## [Énoncé]
Recopiez fidèlement le passage du texte ci-dessous sur l'inflation et la sécheresse, en commençant par « Une impression de » et en allant jusqu'à « à date d’aujourd’hui. ».

## [Texte à étudier]
----------------
Idem pour l’orge, utilisé par le petit fellah comme aliment pour son bétail et dont les prix flambent. Ou encore l’huile, dont les prix ont atteint pour une marque comme Lesieur 85,90 dirhams pour la bouteille de 5 litres, contre 81,95 dirhams en novembre dernier et 73 dirhams en mai 2021, soit une hausse de 13 dirhams en neuf mois. Et une nouvelle augmentation des prix est imminente selon les professionnels du secteur, en raison de la flambée continue de la matière première sur les marchés internationaux.

Ce phénomène de l’inflation, minimisé par le gouvernement, inquiète même la communauté des affaires comme nous l’avait confié Mehdi Tazi dans une interview récente. Le vice-président du patronat l’identifie d’ailleurs comme l’un des plus gros facteurs de risque pour les entreprises en cette année 2022, citant l’exemple de certaines matières essentielles dans la production qui ont connu une forte flambée, comme la graisse végétale utilisée dans l’industrie agroalimentaire (+400%), l’acier, le verre, l’aluminium qui entrent dans la chaîne de valeur du secteur de la construction, du bâtiment et des travaux publics, qui ont connu des hausses de 15% à 30%...

Face à ces hausses de prix avérées, quelle est la réponse du gouvernement ? Aucune pour l’instant, à part le chiffre de 1,4% auquel il s’accroche mordicus. Il prépare peut-être un plan pour amortir ce choc sur le pouvoir d’achat des ménages, mais comment le savoir si aucun responsable politique n’en parle ?

Une impression de déni de la réalité…

Le même mutisme plane sur le sujet de la sécheresse. Nul n'ignore que l’on vit la pire sécheresse depuis 1989. Un expert en prospective économique consulté par Médias24 estime que le pays risque de perdre jusqu'à 1,8 point de croissance si la pluie n’est pas au rendez-vous en mars, dernier espoir pour sauver partiellement la saison.

Le gouvernement prépare selon nos informations un plan anti-sécheresse. Le travail est donc en cours pour limiter les dégâts infligés au fellah, mais aucune communication sur ce plan, ou du moins sur sa préparation, n'a été faite à date d’aujourd’hui.

Et quand l’exécutif ne communique pas sur son plan anti-sécheresse, même s’il n’est pas encore prêt, il fait perdre tout espoir au petit éleveur qui risque de se précipiter et de brader son bétail, 'casser sa banque' comme on dit dans le jargon. La communication ici ne joue pas seulement un rôle politique, mais elle peut éviter aux éleveurs des pertes sèches, s'ils prennent connaissance à temps des grandes lignes de ce que l’exécutif prépare pour amortir le choc de la sécheresse et la hausse fulgurante du prix des aliments de bétail.
----------------
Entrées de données
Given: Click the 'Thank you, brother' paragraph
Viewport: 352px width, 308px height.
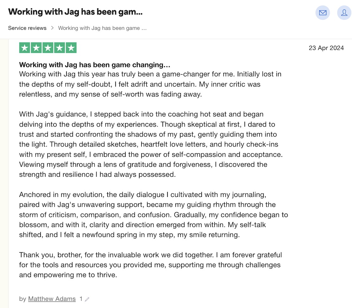Looking at the screenshot, I should pyautogui.click(x=150, y=265).
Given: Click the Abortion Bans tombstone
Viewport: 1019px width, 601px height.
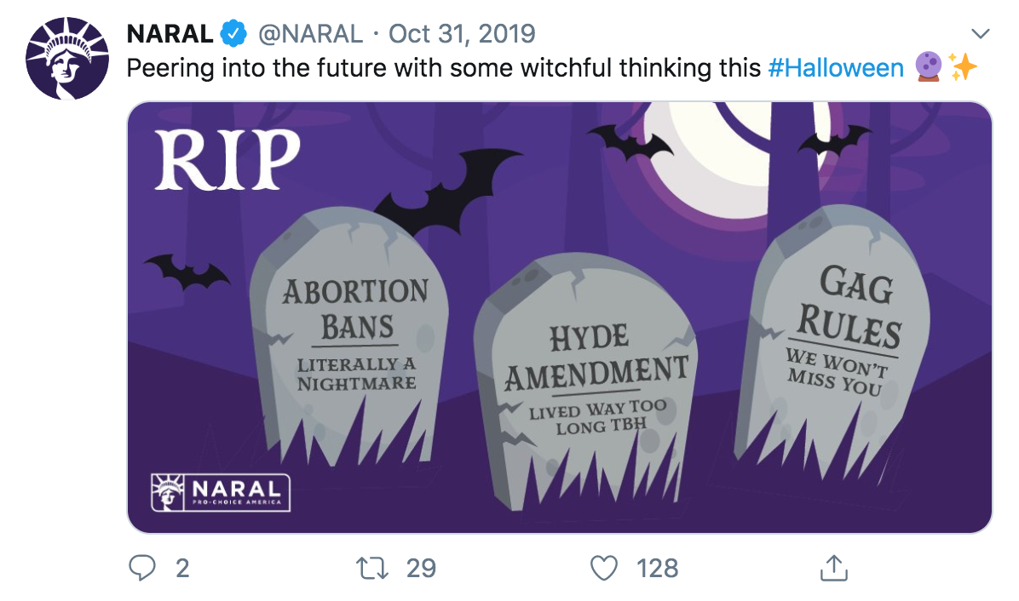Looking at the screenshot, I should [349, 337].
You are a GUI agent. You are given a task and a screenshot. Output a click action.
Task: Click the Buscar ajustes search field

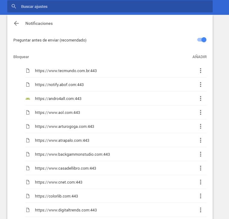pyautogui.click(x=115, y=6)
----------------
## [Corrigé]
Une impression de déni de la réalité…

Le même mutisme plane sur le sujet de la sécheresse. Nul n'ignore que l’on vit la pire sécheresse depuis 1989. Un expert en prospective économique consulté par Médias24 estime que le pays risque de perdre jusqu'à 1,8 point de croissance si la pluie n’est pas au rendez-vous en mars, dernier espoir pour sauver partiellement la saison.

Le gouvernement prépare selon nos informations un plan anti-sécheresse. Le travail est donc en cours pour limiter les dégâts infligés au fellah, mais aucune communication sur ce plan, ou du moins sur sa préparation, n'a été faite à date d’aujourd’hui.